The policy change went into effect on July 1, just 10 days after the city council decriminalized homelessness, Big League Politics reported, noting further:
Prior to the change in this ordinance, it was illegal to site, lie, or camp in public. But starting this month, officers will only give tickets to individuals who block pathways. Additionally, the city council modified another provision of the ordinance that only punishes aggressive panhandlers.
As most reasonable people might imagine, the policy change has already created no small amount of controversy in the Texas capital, which is perhaps the bluest part of an otherwise deep red state. The mayor, Steve Adler, says the policy is a good thing because it helps ‘address’ the issue of homelessness — though not really, because by ‘addressing’ it he means simply accommodating it.
But the state’s much more conservative governor, Greg Abbott, who resides in the capital, doesn’t agree with the policy change at all. In a tweet, he expressed concerns that the change would put the public more at risk.
What’s more, he threatened to wipe out the policy with a state law.
“If Austin — or any other Texas city — permits camping on city streets it will be yet another local ordinance the State of Texas will override. At some point cities must start putting public safety & common sense first. There are far better solutions for the homeless & citizens,” he wrote.
Adler fired back with, “I assume that someone on his staff really didn’t explain to him what it was that we did because we’ve been laser-focused on public safety and public health.”
He added: “Public streets are public streets. And the courts have said that if someone’s not causing a public safety risk or public health hazard, that they have as much right to be there as anyone else.”
Except that surely Adler understands that by the very fact they are homeless, people living on the street cannot be healthy, cannot contribute to public safety, and cannot be expected to practice sanitary conditions. (Related: You are not even close to being prepared for the chaos that’s coming.)
According to a 2018 report, Big League Politics noted Austin already has more than 2,000 homeless people.
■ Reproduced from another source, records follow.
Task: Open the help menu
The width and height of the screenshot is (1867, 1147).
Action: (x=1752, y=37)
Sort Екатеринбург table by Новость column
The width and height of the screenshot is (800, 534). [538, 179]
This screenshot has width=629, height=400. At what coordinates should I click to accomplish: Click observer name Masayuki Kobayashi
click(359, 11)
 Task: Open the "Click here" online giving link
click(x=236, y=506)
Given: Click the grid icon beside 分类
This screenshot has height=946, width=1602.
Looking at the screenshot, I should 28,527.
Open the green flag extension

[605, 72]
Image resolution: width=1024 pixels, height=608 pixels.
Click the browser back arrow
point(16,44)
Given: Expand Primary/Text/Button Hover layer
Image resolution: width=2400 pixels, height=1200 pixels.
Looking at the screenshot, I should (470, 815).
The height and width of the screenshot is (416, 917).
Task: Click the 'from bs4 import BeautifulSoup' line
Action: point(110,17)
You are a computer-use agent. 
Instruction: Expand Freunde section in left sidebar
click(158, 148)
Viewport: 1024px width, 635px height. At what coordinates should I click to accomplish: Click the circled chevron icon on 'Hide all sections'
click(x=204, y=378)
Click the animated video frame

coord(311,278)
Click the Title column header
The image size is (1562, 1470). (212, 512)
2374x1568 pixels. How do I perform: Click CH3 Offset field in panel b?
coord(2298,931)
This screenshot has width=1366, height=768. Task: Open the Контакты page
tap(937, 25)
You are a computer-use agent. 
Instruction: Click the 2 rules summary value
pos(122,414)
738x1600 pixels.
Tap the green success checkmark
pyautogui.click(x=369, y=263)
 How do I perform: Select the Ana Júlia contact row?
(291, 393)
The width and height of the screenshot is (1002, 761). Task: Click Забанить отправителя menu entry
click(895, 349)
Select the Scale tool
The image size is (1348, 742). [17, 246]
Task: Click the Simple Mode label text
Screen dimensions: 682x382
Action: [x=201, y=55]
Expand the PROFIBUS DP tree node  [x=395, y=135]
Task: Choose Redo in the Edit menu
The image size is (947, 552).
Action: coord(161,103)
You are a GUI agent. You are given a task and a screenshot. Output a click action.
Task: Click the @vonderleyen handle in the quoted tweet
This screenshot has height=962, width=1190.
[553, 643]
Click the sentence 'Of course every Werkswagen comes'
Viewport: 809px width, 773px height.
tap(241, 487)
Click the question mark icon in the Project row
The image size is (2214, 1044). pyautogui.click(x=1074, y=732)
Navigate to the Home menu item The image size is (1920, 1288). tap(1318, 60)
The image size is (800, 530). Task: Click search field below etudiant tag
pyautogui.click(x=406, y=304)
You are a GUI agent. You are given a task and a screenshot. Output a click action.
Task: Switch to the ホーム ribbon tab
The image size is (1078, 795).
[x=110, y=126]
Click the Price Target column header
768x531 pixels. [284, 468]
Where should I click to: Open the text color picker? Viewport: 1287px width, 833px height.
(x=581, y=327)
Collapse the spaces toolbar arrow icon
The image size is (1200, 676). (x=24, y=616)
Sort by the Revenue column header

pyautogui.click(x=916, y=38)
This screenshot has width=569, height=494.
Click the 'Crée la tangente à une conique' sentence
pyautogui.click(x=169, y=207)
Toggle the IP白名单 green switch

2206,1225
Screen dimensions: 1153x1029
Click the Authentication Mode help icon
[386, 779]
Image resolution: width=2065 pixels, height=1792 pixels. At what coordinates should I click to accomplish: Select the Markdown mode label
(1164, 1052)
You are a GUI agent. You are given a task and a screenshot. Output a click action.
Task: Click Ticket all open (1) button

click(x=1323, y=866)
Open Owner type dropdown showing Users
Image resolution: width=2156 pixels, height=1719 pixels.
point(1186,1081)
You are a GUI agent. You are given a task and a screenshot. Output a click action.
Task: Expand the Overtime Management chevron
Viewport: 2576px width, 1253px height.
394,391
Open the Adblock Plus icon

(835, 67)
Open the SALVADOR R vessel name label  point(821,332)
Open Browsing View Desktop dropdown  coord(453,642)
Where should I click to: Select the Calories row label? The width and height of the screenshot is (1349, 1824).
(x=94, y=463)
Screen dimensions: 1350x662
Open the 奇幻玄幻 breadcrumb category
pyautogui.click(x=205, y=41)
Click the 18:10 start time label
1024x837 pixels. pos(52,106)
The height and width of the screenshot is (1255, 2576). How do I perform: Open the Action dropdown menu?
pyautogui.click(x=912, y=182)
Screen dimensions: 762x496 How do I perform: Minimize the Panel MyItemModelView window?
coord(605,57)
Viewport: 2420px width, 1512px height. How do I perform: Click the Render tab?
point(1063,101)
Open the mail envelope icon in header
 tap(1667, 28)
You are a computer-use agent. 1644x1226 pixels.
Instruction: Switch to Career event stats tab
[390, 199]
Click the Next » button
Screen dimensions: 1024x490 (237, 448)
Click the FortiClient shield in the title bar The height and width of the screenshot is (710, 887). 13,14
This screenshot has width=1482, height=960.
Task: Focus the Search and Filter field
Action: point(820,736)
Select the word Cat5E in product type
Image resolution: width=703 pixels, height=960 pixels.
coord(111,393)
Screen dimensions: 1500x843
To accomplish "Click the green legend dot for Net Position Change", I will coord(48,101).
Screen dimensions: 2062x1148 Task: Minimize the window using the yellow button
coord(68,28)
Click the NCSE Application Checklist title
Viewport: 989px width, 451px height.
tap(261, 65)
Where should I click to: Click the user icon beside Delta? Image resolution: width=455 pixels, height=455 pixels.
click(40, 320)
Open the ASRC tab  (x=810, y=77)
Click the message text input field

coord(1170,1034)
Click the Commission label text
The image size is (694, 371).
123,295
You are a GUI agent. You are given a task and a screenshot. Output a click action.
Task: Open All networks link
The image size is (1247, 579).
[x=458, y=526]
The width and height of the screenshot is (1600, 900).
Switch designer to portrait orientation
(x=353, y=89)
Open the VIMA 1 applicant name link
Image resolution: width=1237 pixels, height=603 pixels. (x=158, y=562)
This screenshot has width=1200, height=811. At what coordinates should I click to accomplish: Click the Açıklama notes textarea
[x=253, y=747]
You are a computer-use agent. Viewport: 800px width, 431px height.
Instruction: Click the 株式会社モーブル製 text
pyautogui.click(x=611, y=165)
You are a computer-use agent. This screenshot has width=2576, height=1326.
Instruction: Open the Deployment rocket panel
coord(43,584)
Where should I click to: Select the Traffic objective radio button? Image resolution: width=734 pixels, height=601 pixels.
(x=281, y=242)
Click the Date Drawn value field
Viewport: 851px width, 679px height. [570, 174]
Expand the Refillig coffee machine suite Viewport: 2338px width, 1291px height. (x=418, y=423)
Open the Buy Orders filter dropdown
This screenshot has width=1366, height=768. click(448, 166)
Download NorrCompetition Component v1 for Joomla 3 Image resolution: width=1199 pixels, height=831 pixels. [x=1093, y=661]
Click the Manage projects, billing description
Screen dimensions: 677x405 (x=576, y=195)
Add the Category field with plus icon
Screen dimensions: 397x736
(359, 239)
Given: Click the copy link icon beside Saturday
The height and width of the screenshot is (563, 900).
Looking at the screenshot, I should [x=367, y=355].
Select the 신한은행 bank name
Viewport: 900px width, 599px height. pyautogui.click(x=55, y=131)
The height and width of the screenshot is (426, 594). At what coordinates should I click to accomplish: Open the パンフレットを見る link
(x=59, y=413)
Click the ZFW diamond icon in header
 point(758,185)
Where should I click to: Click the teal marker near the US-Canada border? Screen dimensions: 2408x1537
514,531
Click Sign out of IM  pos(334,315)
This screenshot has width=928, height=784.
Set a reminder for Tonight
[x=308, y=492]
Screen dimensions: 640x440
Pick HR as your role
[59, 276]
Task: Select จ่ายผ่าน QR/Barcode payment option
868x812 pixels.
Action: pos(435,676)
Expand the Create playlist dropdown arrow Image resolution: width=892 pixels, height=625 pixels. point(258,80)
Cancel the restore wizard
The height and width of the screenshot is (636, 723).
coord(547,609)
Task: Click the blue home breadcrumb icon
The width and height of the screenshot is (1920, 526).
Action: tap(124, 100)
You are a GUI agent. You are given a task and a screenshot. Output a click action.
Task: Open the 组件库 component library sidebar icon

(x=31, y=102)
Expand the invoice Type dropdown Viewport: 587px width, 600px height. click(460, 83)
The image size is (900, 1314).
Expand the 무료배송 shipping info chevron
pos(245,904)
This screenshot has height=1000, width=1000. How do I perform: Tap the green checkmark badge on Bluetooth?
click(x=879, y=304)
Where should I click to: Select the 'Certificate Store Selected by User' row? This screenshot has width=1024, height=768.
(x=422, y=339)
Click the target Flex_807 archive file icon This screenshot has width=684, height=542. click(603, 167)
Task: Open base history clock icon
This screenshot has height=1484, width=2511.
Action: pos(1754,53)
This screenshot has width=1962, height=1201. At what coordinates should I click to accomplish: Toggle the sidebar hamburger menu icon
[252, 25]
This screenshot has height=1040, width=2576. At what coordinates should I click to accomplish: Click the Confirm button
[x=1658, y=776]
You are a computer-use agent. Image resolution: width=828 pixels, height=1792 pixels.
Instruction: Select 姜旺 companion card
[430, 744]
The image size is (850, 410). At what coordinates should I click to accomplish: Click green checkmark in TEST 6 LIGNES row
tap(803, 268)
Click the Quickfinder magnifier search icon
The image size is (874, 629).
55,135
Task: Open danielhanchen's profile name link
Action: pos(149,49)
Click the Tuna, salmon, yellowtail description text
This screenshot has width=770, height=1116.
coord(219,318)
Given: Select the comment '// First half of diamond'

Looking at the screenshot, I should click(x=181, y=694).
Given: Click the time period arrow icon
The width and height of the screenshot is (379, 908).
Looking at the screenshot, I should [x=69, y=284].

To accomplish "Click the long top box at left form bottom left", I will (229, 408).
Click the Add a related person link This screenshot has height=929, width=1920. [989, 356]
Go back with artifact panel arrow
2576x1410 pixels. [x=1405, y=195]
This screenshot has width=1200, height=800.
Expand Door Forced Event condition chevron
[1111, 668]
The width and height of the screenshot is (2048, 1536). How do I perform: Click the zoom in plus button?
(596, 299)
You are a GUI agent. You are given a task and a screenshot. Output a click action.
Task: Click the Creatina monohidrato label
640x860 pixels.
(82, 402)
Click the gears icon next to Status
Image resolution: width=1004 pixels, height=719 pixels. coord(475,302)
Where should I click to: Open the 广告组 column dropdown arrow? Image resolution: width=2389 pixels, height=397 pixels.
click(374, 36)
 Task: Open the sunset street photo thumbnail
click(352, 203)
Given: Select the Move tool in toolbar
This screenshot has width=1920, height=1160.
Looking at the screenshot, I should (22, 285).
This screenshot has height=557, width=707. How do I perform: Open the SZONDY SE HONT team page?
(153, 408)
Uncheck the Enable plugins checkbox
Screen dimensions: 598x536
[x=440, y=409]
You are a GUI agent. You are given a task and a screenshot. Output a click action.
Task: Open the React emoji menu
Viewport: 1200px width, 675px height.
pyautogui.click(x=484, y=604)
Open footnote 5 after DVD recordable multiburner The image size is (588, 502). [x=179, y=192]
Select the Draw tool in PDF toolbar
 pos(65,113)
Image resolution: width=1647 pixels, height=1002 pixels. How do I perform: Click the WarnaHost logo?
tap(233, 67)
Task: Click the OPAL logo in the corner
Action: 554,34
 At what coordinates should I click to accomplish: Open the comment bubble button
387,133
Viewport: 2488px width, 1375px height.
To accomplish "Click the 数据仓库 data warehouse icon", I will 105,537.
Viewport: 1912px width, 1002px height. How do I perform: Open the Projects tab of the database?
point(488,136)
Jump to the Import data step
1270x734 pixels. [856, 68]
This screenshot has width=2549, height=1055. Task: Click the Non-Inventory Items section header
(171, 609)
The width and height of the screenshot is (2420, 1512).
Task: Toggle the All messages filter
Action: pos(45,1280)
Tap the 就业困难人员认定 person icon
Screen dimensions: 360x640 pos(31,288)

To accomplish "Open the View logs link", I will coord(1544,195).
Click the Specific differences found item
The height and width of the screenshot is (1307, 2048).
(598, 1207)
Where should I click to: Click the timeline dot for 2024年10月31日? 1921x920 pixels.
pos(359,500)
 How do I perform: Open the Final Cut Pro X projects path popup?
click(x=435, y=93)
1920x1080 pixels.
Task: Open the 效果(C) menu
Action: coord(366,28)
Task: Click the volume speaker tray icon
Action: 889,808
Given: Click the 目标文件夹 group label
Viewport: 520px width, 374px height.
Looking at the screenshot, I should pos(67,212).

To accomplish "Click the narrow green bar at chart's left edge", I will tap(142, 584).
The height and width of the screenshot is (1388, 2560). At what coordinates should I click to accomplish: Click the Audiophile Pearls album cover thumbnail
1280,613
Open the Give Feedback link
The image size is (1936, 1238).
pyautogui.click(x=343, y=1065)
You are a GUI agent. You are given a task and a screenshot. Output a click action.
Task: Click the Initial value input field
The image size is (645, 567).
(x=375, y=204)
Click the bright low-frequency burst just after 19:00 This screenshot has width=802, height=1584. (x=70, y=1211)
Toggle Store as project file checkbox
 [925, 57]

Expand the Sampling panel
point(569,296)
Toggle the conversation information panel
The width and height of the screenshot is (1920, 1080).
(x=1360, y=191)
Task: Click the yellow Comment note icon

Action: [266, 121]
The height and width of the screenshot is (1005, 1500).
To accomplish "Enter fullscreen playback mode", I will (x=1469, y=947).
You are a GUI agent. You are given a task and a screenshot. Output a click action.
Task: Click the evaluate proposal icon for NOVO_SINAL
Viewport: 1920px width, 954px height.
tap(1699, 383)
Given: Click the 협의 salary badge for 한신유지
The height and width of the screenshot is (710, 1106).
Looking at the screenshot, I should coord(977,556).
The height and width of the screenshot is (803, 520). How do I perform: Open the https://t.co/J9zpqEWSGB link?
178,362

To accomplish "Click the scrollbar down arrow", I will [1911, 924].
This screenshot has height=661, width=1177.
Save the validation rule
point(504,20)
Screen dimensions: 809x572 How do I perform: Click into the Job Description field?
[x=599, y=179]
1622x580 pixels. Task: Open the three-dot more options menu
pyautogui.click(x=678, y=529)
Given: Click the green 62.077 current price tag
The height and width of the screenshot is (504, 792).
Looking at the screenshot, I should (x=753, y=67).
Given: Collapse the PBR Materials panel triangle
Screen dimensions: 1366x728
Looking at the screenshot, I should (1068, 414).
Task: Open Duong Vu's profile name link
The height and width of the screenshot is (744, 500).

But this number is certain to go up if the new policy remains in place and the state doesn’t act to overturn it.
But more damning is the fact that, in recent years, urban centers in Texas have become distinctly more progressive, endangering the state’s ‘red’ status as the Democrat Left seeks to ‘Turn Texas Blue’ — which would essentially assure Democrat presidents for the foreseeable future (and lots of turmoil).
For example, in addition to the new homeless policy in Austin, Dallas District Attorney John Creuzot has said he plans on following other Left-wing prosecutors and will no longer prosecute what he deems petty crimes (which will only lead to more of them) — up to $750 in value.
Abbott criticized that decision, too.
“Since the Beto O’Rourke campaign, urban centers have shifted more to the Left, as witnessed with Dallas County voters giving O’Rourke 66% of the vote. As a result, they are embracing policies such as lax law enforcement and economic redistributionism,” Big League Politics noted in a separate story.